### [Selected excerpt]
Itertools::group_by
is an iterator method that generates a new group every time the key function changes. The provided example shows how to use it with a for
loop, but using the output GroupBy
struct in an iterator chain seems to be very cumbersome, unless I misunderstood something:
let data = vec![1, 3, -2, -2, 1, 0, 1, 2];
// example from docs
for (key, group) in &data.into_iter().group_by(|elt| *elt >= 0) {
assert_eq!(4, group.sum::<i32>().abs());
}
// usage in an iterator method chain
data.iter()
.group_by(|elt| **elt >= 0)
.into_iter()
.map(|bool, group| (bool, group.collect::<Vec<i32>>()))
.collect::<Vec<(bool, Vec<i32>)>>();
The second example fails to compile:
error[E0619]: the type of this value must be known in this context
--> src/main.rs:16:35
|
16 | .map(|bool, group| (bool, group.collect::<Vec<i32>>()))
| ^^^^^^^^^^^^^^^^^^^^^^^^^^^
error[E0599]: no method named `collect` found for type `std::iter::Map<itertools::Groups<'_, bool, std::slice::Iter<'_, i32>, [closure@src/main.rs:14:19: 14:35]>, [closure@src/main.rs:16:14: 16:63]>` in the current scope
--> src/main.rs:17:10
|
17 | .collect::<Vec<(bool, Vec<i32>)>>();
| ^^^^^^^
|
= note: the method `collect` exists but the following trait bounds were not satisfied:
`std::iter::Map<itertools::Groups<'_, bool, std::slice::Iter<'_, i32>, [closure@src/main.rs:14:19: 14:35]>, [closure@src/main.rs:16:14: 16:63]> : std::iter::Iterator`
`&mut std::iter::Map<itertools::Groups<'_, bool, std::slice::Iter<'_, i32>, [closure@src/main.rs:14:19: 14:35]>, [closure@src/main.rs:16:14: 16:63]> : std::iter::Iterator`
error[E0593]: closure takes 2 arguments but 1 argument is required
--> src/main.rs:16:10
|
16 | .map(|bool, group| (bool, group.collect::<Vec<i32>>()))

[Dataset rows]
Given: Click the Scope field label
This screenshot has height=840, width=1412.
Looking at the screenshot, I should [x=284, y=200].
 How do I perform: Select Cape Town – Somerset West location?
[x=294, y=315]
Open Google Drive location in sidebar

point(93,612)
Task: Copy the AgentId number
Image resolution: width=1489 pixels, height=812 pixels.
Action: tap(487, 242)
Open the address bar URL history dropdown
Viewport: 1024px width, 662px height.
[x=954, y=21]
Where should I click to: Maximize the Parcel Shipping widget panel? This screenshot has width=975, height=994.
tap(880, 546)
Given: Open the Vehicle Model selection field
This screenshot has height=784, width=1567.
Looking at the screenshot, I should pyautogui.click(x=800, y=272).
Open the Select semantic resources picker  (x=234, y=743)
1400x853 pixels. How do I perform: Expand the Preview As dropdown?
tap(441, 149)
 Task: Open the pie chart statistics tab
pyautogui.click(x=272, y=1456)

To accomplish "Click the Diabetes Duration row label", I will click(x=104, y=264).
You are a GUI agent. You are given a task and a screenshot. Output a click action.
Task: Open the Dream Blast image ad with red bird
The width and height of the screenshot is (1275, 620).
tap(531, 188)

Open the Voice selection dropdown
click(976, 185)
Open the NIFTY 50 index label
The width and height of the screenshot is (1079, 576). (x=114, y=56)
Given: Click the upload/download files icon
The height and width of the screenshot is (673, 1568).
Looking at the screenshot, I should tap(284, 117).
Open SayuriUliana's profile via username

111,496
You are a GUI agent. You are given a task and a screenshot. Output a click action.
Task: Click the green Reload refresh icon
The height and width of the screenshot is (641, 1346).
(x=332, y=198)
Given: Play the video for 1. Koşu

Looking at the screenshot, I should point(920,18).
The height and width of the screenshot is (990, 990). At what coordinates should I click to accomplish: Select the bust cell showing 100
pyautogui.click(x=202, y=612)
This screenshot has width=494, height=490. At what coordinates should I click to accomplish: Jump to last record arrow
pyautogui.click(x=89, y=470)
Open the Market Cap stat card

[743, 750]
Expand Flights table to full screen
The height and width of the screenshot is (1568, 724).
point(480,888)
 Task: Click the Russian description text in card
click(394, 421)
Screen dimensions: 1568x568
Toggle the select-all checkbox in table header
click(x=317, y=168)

### [What this exercise asks]
[1] Using the group_by question, decide whether each statement agrees with it. Answer yes or no for each and quote the words that decide it.
(a) The chained version of the code does not compile.
(b) The for-loop example calls `data.iter()` before `group_by`.
(c) One error says the closure given to `map` takes two arguments when one is required.
[2] Extend the group_by question past its final line.

### [Answers below]
[1]
(a) Yes: "The second example fails to compile:"
(b) No: "for (key, group) in &data.into_iter().group_by(|elt| *elt >= 0) {"
(c) Yes: "error[E0593]: closure takes 2 arguments but 1 argument is required"

[2]
| ^^^ ------------------------------------------------- takes 2 arguments
| |
| expected closure that takes 1 argument
I'm not confident I understand this error, but I think the compiler wants the closure's group
argument to have this explicit type:
itertools::Group<'_, bool, std::slice::Iter<'_, i32>, [closure@src\main.rs:26:15: 26:31]>
No one wants that in their code, so I hope I misunderstood.
The question is, whether it's possible, and how to use group_by
without a for loop?
The closure passed to map
has the wrong number of arguments (two instead of one: use a tuple instead); the error message is not very helpful of course :)
Also I wouldn't use bool
as a variable name, and you need to clone the integer references before you collect them (due to iter()
vs. into_iter()
).
Playground
extern crate itertools;
use itertools::Itertools;
fn main() {
let data = vec![1, 3, -2, -2, 1, 0, 1, 2];
let groups = data.iter()
.group_by(|elt| **elt >= 0)
.into_iter()
.map(|(ge0, group)| (ge0, group.cloned().collect()))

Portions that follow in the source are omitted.